[Collected data]
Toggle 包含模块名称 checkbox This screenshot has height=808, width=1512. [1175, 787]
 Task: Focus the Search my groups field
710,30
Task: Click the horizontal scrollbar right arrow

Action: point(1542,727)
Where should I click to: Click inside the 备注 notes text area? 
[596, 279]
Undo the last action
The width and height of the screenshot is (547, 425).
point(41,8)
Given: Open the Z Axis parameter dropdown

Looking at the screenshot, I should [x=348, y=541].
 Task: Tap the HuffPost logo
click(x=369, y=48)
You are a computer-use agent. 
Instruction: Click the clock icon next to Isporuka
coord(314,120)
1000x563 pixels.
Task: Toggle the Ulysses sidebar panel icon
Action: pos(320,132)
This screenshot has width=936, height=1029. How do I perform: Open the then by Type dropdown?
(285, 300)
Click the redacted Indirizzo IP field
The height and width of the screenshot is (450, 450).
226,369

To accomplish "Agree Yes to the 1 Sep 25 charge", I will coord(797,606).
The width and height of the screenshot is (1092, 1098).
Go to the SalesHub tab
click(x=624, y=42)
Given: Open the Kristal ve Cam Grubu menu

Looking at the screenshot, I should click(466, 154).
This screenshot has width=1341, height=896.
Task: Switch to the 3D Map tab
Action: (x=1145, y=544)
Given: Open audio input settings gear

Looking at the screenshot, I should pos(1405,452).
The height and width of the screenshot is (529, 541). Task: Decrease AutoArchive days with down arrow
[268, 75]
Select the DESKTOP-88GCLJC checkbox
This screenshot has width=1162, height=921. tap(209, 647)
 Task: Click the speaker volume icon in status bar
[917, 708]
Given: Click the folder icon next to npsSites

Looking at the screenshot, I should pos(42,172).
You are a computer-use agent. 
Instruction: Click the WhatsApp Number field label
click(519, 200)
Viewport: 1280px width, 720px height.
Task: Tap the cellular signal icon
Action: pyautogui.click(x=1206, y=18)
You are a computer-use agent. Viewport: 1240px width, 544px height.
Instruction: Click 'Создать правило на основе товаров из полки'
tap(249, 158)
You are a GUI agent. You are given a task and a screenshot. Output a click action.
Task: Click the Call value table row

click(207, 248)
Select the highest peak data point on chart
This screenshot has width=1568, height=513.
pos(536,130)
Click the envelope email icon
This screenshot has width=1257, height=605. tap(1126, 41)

* [Task requirements]
Top to bottom, transcribe every line above exactly.

* [Written response]
Toggle 包含模块名称 checkbox This screenshot has height=808, width=1512. [1175, 787]
 Task: Focus the Search my groups field
710,30
Task: Click the horizontal scrollbar right arrow

Action: point(1542,727)
Where should I click to: Click inside the 备注 notes text area? 
[596, 279]
Undo the last action
The width and height of the screenshot is (547, 425).
point(41,8)
Given: Open the Z Axis parameter dropdown

Looking at the screenshot, I should [x=348, y=541].
 Task: Tap the HuffPost logo
click(x=369, y=48)
You are a computer-use agent. 
Instruction: Click the clock icon next to Isporuka
coord(314,120)
1000x563 pixels.
Task: Toggle the Ulysses sidebar panel icon
Action: pos(320,132)
This screenshot has width=936, height=1029. How do I perform: Open the then by Type dropdown?
(285, 300)
Click the redacted Indirizzo IP field
The height and width of the screenshot is (450, 450).
226,369

To accomplish "Agree Yes to the 1 Sep 25 charge", I will coord(797,606).
The width and height of the screenshot is (1092, 1098).
Go to the SalesHub tab
click(x=624, y=42)
Given: Open the Kristal ve Cam Grubu menu

Looking at the screenshot, I should click(466, 154).
This screenshot has width=1341, height=896.
Task: Switch to the 3D Map tab
Action: (x=1145, y=544)
Given: Open audio input settings gear

Looking at the screenshot, I should pos(1405,452).
The height and width of the screenshot is (529, 541). Task: Decrease AutoArchive days with down arrow
[268, 75]
Select the DESKTOP-88GCLJC checkbox
This screenshot has width=1162, height=921. tap(209, 647)
 Task: Click the speaker volume icon in status bar
[917, 708]
Given: Click the folder icon next to npsSites

Looking at the screenshot, I should pos(42,172).
You are a computer-use agent. 
Instruction: Click the WhatsApp Number field label
click(519, 200)
Viewport: 1280px width, 720px height.
Task: Tap the cellular signal icon
Action: pyautogui.click(x=1206, y=18)
You are a computer-use agent. Viewport: 1240px width, 544px height.
Instruction: Click 'Создать правило на основе товаров из полки'
tap(249, 158)
You are a GUI agent. You are given a task and a screenshot. Output a click action.
Task: Click the Call value table row

click(207, 248)
Select the highest peak data point on chart
This screenshot has width=1568, height=513.
pos(536,130)
Click the envelope email icon
This screenshot has width=1257, height=605. tap(1126, 41)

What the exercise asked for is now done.